To kick off, below is my amateur attempt to create a potential surface and
its gradient (field). I was wondering whether there's a better way of
handling this. This isn't very smooth but it's fast and gives the flavor of
what I want. Would there be a better way to handle exceptions, like the
singularites that can result at the origin?

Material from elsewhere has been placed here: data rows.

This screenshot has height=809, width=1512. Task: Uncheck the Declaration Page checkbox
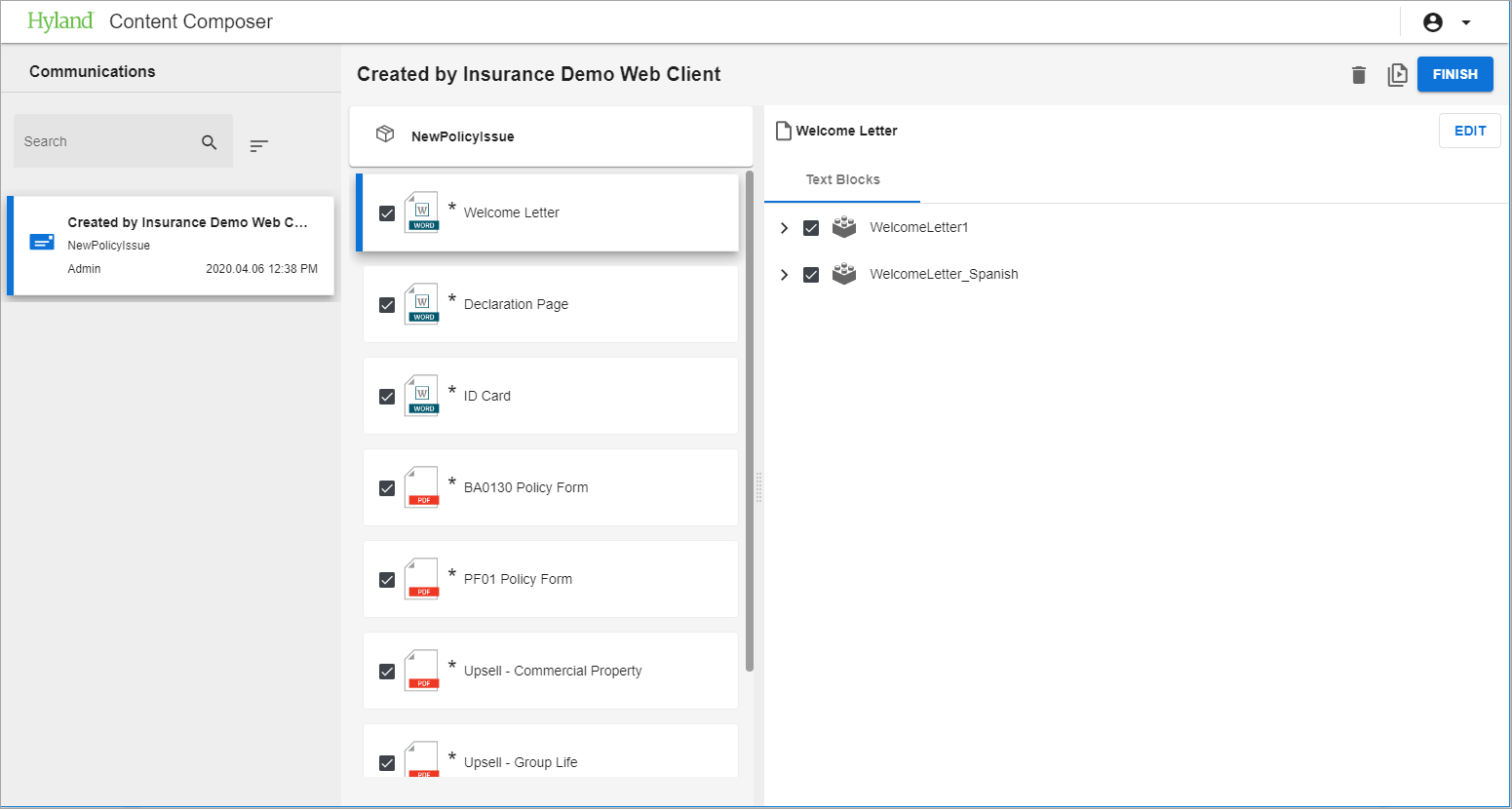pyautogui.click(x=387, y=305)
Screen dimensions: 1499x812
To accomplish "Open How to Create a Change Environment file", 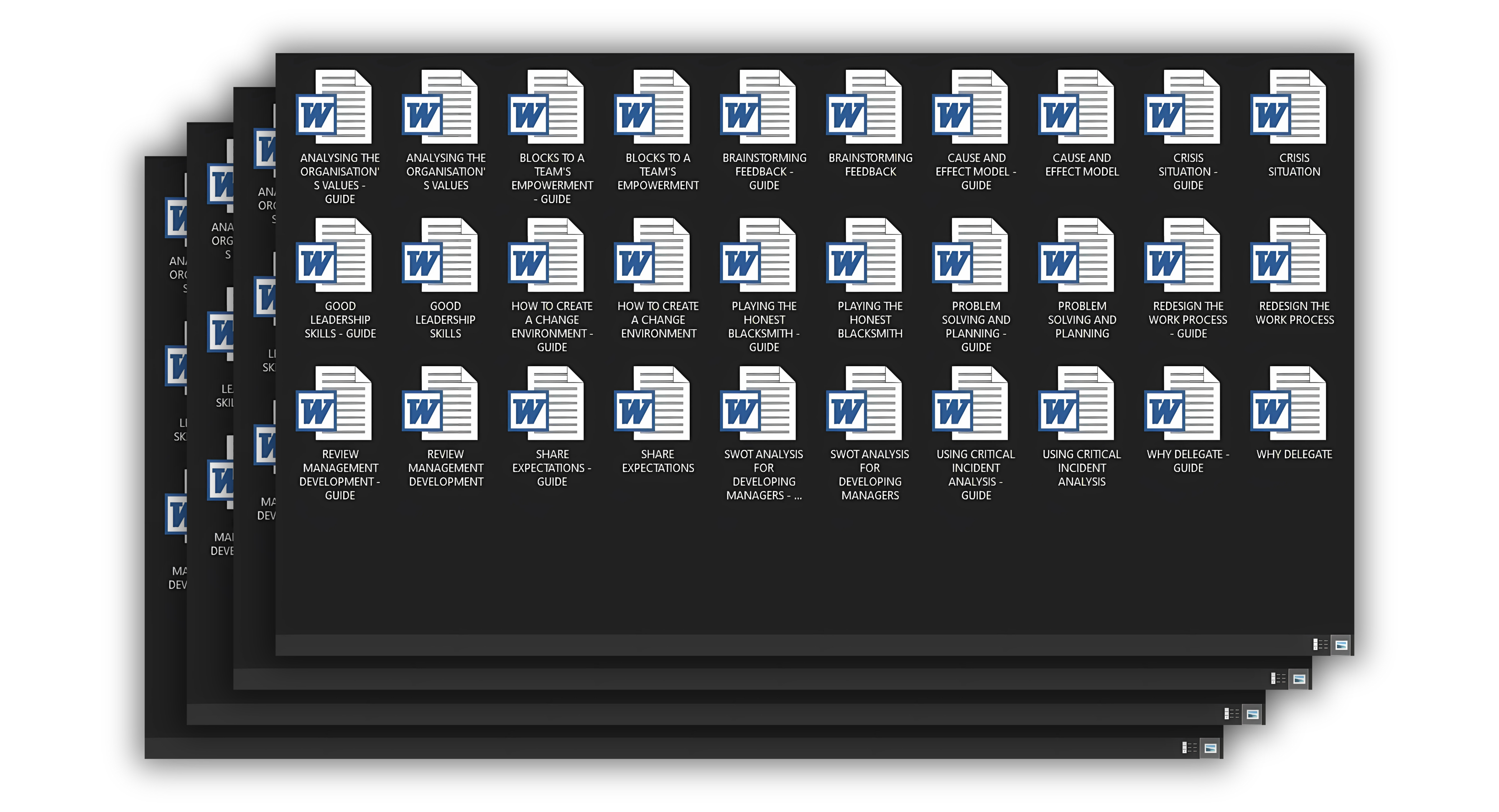I will pyautogui.click(x=652, y=256).
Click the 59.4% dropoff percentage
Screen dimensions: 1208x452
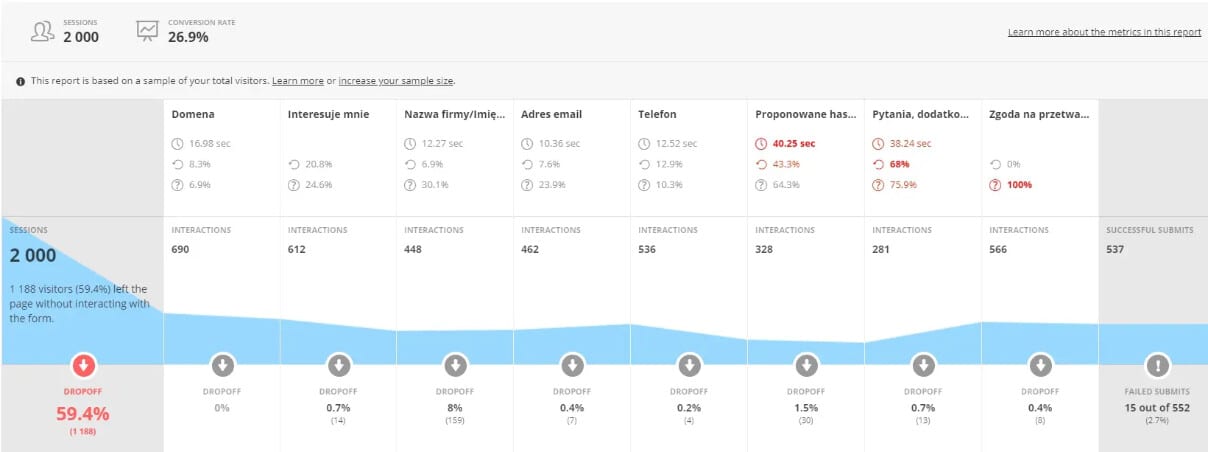82,414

As a suggestion, when I want to clarify for my students the order of some
vectors (like the unit vectors forming the coordinate basis), I always use
the order RGB (red green blue) since that is the canonical ordering of the
colors. Further ordering uses CMY (cyan magenta yellow) since that's the
common abbreviation for printer inks. This way I don't have to use labels to
slow things down (but the real reason is that I haven't figured those out
yet -- help?).
############################################# f-gradf.py
from visual import *
import floatdivision
origin=(0,0,0)
vsize=0.1
xhat=(1,0,0);
xaxis=arrow(pos=origin,axis=xhat,shaftwidth=vsize,color=color.red,
label='x')
yhat=(0,1,0);
yaxis=arrow(pos=origin,axis=yhat,shaftwidth=vsize,color=color.green)
zhat=(0,0,1);
zaxis=arrow(pos=origin,axis=zhat,shaftwidth=vsize,color=color.blue)

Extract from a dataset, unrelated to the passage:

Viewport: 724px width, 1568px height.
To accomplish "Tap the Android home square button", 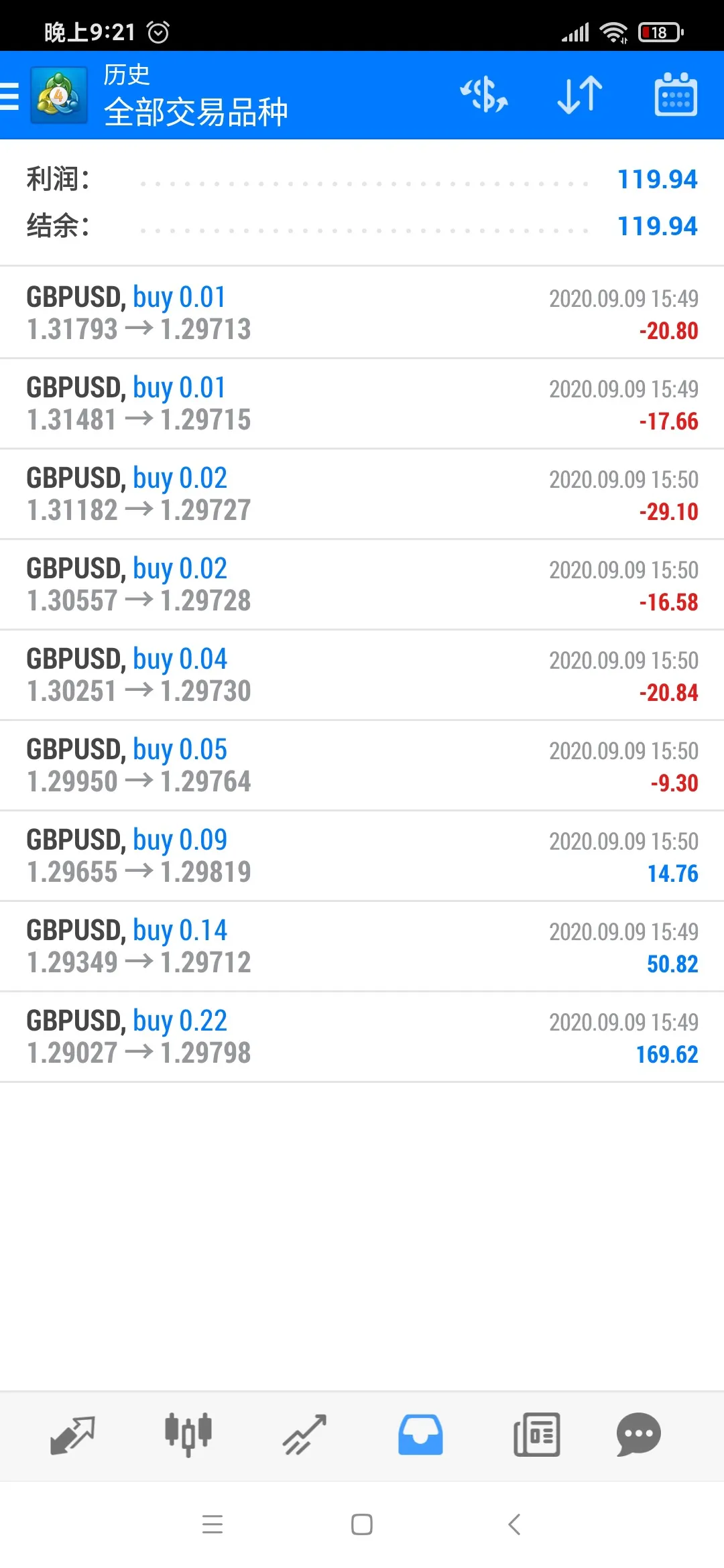I will point(362,1524).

def f(r): #the scalar field
return mag(r)
def gradf(r): #the gradient of the scalar field
return norm(r)
for i in arange(-10,10,1):
for j in arange(-10,10,1):
v=(i,j,0)
z= f(v)
a = convex(color=(1,z/10,0))
v=(i+.5,j+.5,0)
z= f(v)
a.append(pos = (i+.5,j+.5,z))
v=(i-.5,j+.5,0)
z= f(v)
a.append(pos = (i-.5,j+.5,z))
v=(i-.5,j-.5,0)
z= f(v)
a.append(pos = (i-.5,j-.5,z))
v=(i+.5,j-.5,0)
z= f(v)
a.append(pos = (i+.5,j-.5,z))
v=(i+.5,j+.5,0)
z= f(v)
a.append(pos = (i+.5,j+.5,z))
if not (i==0 and j==0):
v=(i,j,0)
z= f(v)
arrow(pos=(i,j,z),axis=gradf((i,j,z)),shaftwidth=vsize,color=color.red)
#############################################
Finally, I can't seem to define "up" for the screen or view or camera
objects. What is the format?
Any responses, critiques, etc. are welcomed.
Larry Martin, Ph.D.
Professor of Physics
North Park University
Dept. of Physics, box 30
3225 West Foster Ave.
Chicago, IL 60625-4895
(773) 244-5668 FAX (773) 279-7952
http://www.admin.northpark.edu/LMartin
LM...@no...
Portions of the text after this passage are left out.